Be aware of triggers. With some investigation and tracking, you may easily uncover and understand what triggers or stressors cause anxiety for you or your child. You can keep a journal, a notebook, or an app on your phone where you can jot down any time or circumstance you are feeling anxious and overwhelmed. Armed with this knowledge of what triggers the anxiety, you or your child can learn to predict the situations and how you can manage your symptoms and behaviors when (or if) the situation arrives.

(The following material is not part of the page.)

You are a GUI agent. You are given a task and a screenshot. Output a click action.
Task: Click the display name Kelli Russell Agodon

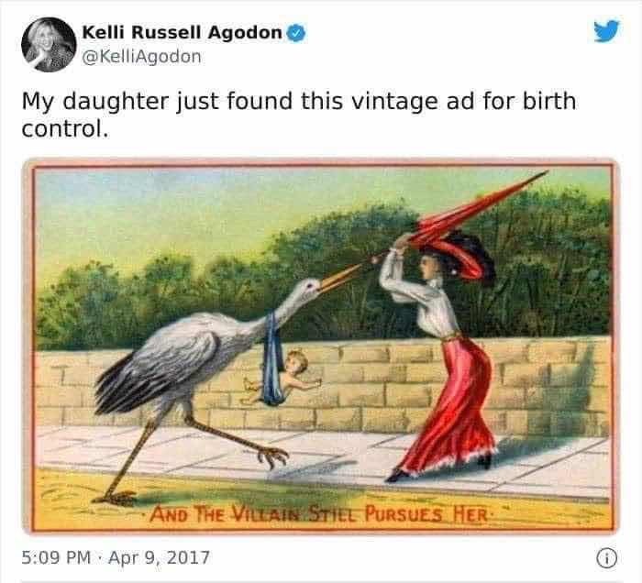pyautogui.click(x=183, y=32)
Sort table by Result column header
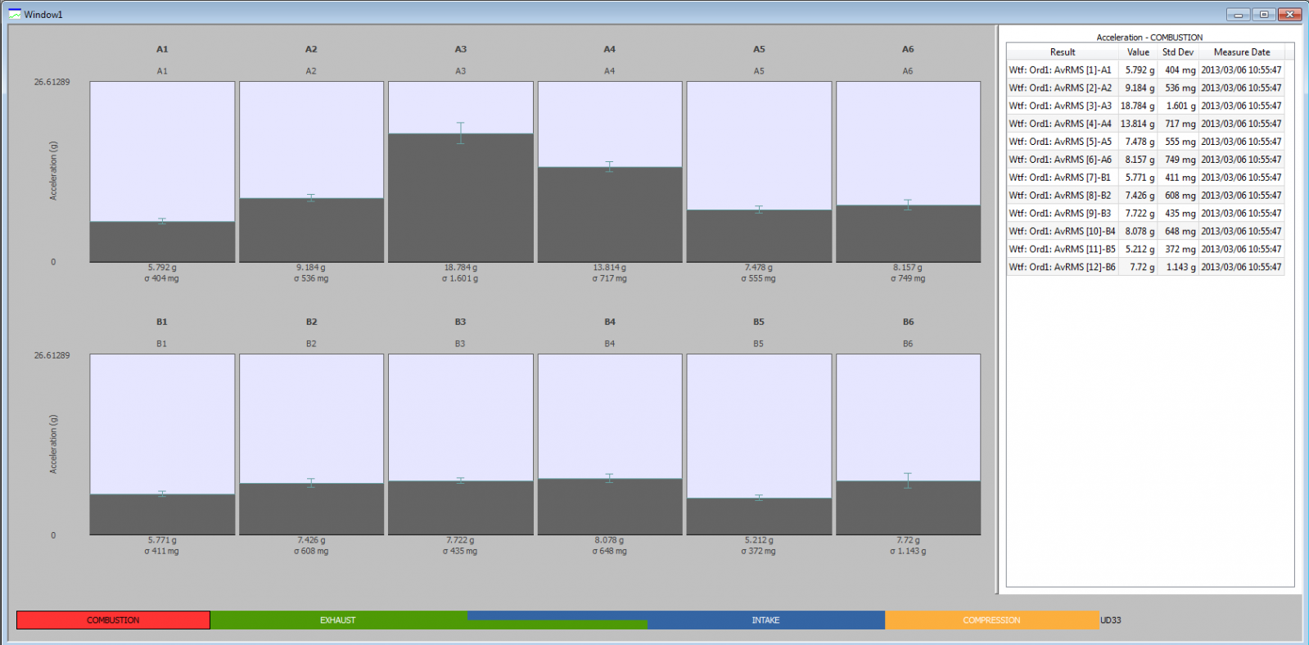 1063,52
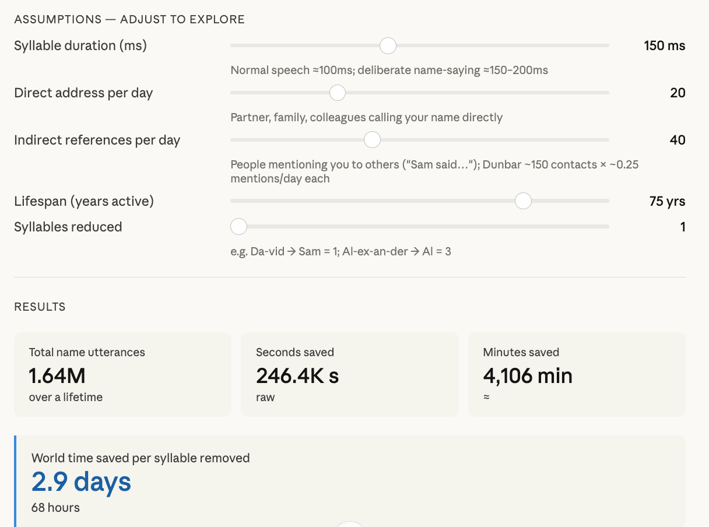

Adult example: If you are an adult with ADHD and anxiety, and a big presentation is overwhelming you, you can perhaps speak to your boss and see if you can pre-record your presentation so you don’t have to speak in front of a live audience. If public speaking is a trigger, a pre-recorded presentation may alleviate some of your stress.
Child example: If tests trigger anxiety for your child, speak to his or her teacher to see if accommodations can be made. Your child may be permitted to write the test in a quiet room with a proctor, or given extra time to complete it.
STOP. Some experts recommended visualizing a large red stop sign when you’re feeling overwhelmed and stressed. Kids and adults alike can be bombarded with terrible, negative thoughts – training yourself to say, “STOP!” to the bad thoughts can be empowering and successful. Most people with ADHD are visual, so imagining a large red stop sign may be the perfect way to bring those negative thoughts to a grinding halt.
Breathe. Breathing is a fantastic way to alleviate stress for both adults and children. We so often forget to breathe properly – deeply, through our bellies, instead of in a shallow manner – that when we do breathe the correct way, it very effectively and noticeably slows down our hearts and relieves tension.
An exercise your child (or you) can do is hold a book to your stomach. Breathe in for four counts, feeling the book moving inward with your belly. As you exhale, count to four again, and feel your stomach pushing the book out. Do this for a few minutes each day, or any time you’re feeling anxious, and feel yourself begin to experience calm.